▶
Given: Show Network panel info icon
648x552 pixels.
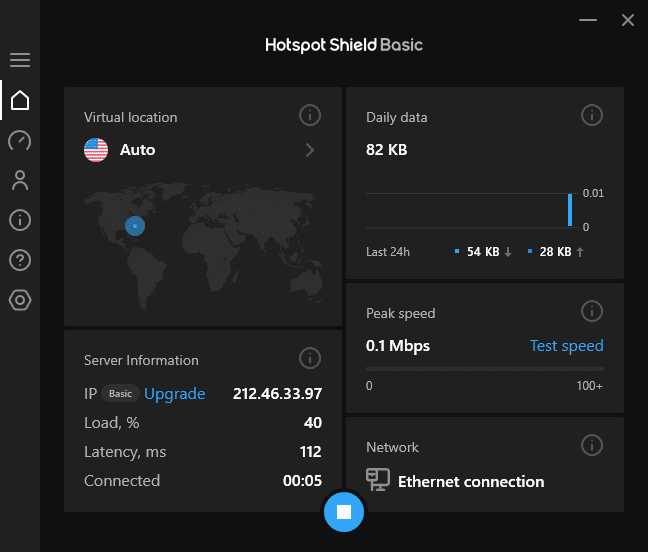Looking at the screenshot, I should 592,446.
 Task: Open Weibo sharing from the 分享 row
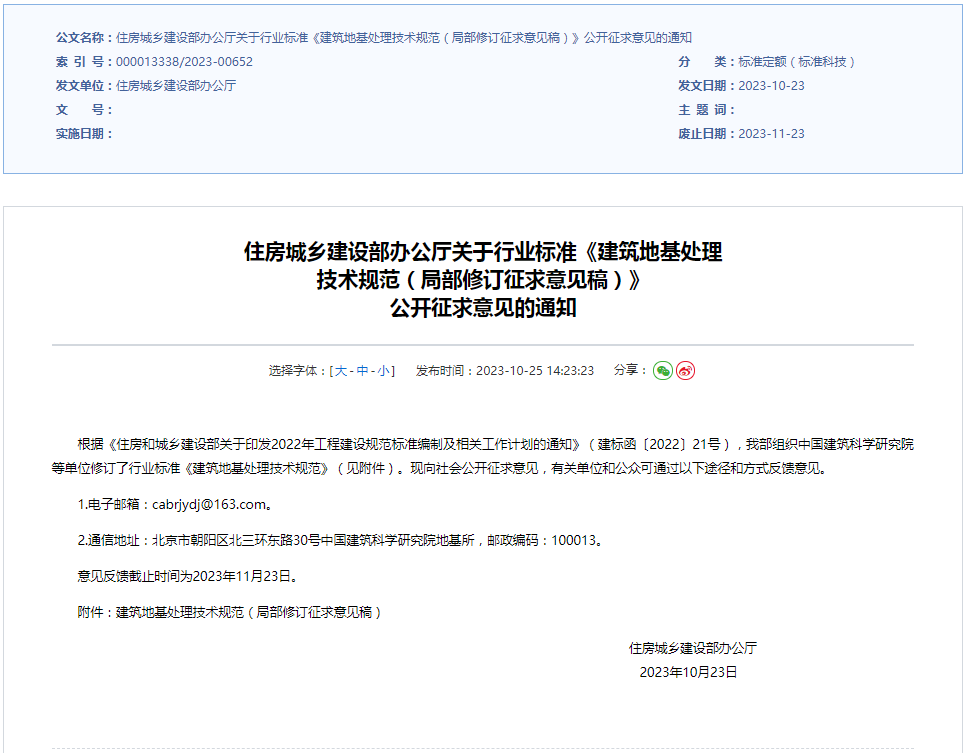[x=685, y=370]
◀
[Directive] Write out the items above again, switching "Network panel" to "Console panel" and keeping everything else the same. Leave out the pictures.

[Answer below]
Given: Show Console panel info icon
648x552 pixels.
Looking at the screenshot, I should 592,446.
 Task: Open Weibo sharing from the 分享 row
[x=685, y=370]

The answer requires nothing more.